Portraits of Lady Jane Grey : An Introduction
 
 
 

        Subsequent to the publication in December 2005 of my article on a possible portrait of Lady Jane Grey now in the collection of the Fitzwilliam Museum (Cambridge), there has been a flurry of identifications of other possible portraits of England’s elusive ‘nine-days queen’.[1] She remains one of the most prominent of Tudor-era female figures for whom there is no positively identified portrait known also to have been painted during her lifetime. At least one of the newly-identified putative portraits was certainly created at least forty years after Jane’s death. Indeed, there is no shortage of posthumous and imagined portraits and pictures of her.[2] Other pictures may be life portraits of Jane Grey, but they require further study to make such identifications more definitive.

        At the same time that I was conducting research on the Fitzwilliam portrait, a student of art history at the Courtauld Institute (London), Hope Walker, was studying the same picture, though we were each unaware at the time of the other’s work. Ms. Walker has since published an alternative identification for the sitter depicted in the Fitzwilliam portrait.[3] She suggests that the young lady depicted is Lady Jane Dormer, later Duchess of Feria and a close friend of Queen Mary Tudor. Her argument is a convincing one, and her suggested identification deserves further study. My own subsequent research on other pictures has led me to retract my previous conclusion about the Fitzwilliam portrait. I no longer believe it is a portrait of Jane Grey.

        In early 2006, Christopher Foley of Lane Fine Art (London) presented to the public for the first time a portrait discovered in a house in Streatham, a neighborhood in the London borough of Lambeth.[4] The portrait is inscribed ‘Lady Jayne’, leading Foley and others to conclude, after considerable additional research, that the sitter is Lady Jane Grey. That identification was sufficiently solid that the National Portrait Gallery purchased the painting (NPG accession number 6804) for a reported £100,000 and placed it on display in the Tudor Gallery in the spring of 2007 following conservation work.[5] It was removed from display in 2010, however, and remains in storage as of April 2012. The portrait is a posthumous one and was not painted before the early 1590s. Some authorities believe it may be a later copy of a lost original, since a nearly identical second version of it, called the Houghton portrait, is known to exist. In my opinion, the Streatham portrait is indeed a picture of Lady Jane Grey, though probably as some late-sixteenth-century artist imagined her to have looked and not a copy of a previous original that is now lost. Regardless, its very crude execution and the certainty that it was painted no earlier than the 1590s renders it largely useless for determining Jane’s actual appearance.

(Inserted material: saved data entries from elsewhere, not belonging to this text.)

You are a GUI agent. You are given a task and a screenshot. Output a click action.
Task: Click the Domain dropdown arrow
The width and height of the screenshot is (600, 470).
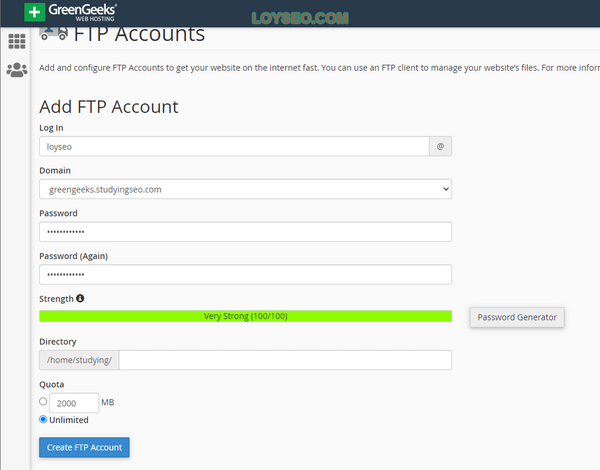pos(444,189)
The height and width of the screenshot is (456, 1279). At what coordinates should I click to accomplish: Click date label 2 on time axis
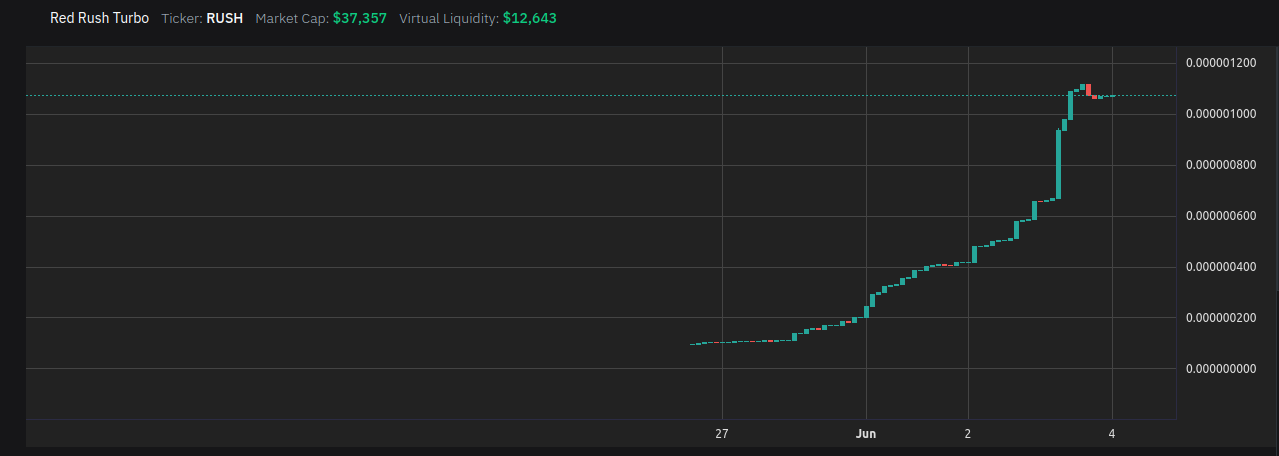coord(968,434)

        Following the National Portrait Gallery’s announcement that it had acquired the Streatham Portrait, the London galleries of Philip Mould, Ltd. began work on an exhibition entitled Lost Faces: Identity and Discovery in Tudor Royal Portraiture. The exhibition was guest curated by Dr. David Starkey, a Fellow of Fitzwilliam College at Cambridge University, a prominent scholar on the subject of Elizabeth I, and a well-known radio and television host and commentator. The exhibition opened for a twelve-day run on 6 March 2007 to positive reviews in all of the major London newspapers.[6] Each review focused in particular on a miniature painting now owned by the Yale University Center for British Art in New Haven, Connecticut. Dr. Starkey argues in the exhibition catalogue that the miniature is a life portrait of Jane Grey created either in connection with her marriage to Guildford Dudley in May 1553 or, alternatively, during or shortly after her brief reign of 10–19 July 1553.[7] While this is certainly an exciting and potentially promising discovery, there are issues with the evidence and argument that must be clarified before the ‘Starkey miniature’, as the has press dubbed it (though it is more properly the ‘Yale Miniature’), can be accepted as an authentic life portrait of Jane.

        A second picture in the exhibition, this one full size, has been identified by Bendor Grosvenor, a director at Philip Mould, Ltd., as a possible additional portrait of Lady Jane Grey. The painting, sometimes called the Wrest Park portrait in reference to the residence in which it formerly hung, is remarkable among potential portraits of Lady Jane for the proto-Puritan style of costume worn by the sitter. Like the miniature, it has been identified in part through reference to the flowers inserted in the lady's decolletage. Interestingly, the portrait has belonged to descendants of a collateral branch of the Grey family since at least 1701. Mr. Grosvenor has observed that the Wrest Park portrait ‘seems to be a consciously historical portrait, which would perhaps suggest that it is posthumous.’[8] This seemed to me to be the case initially. I believed it unlikely in 2007 that the portrait was done from life. But by March 2011, my research had led me to conclude that the Wrest Park portrait depicts Mary Nevill, Lady Dacre and is not a portrait of Jane Grey, neither from life nor posthumous.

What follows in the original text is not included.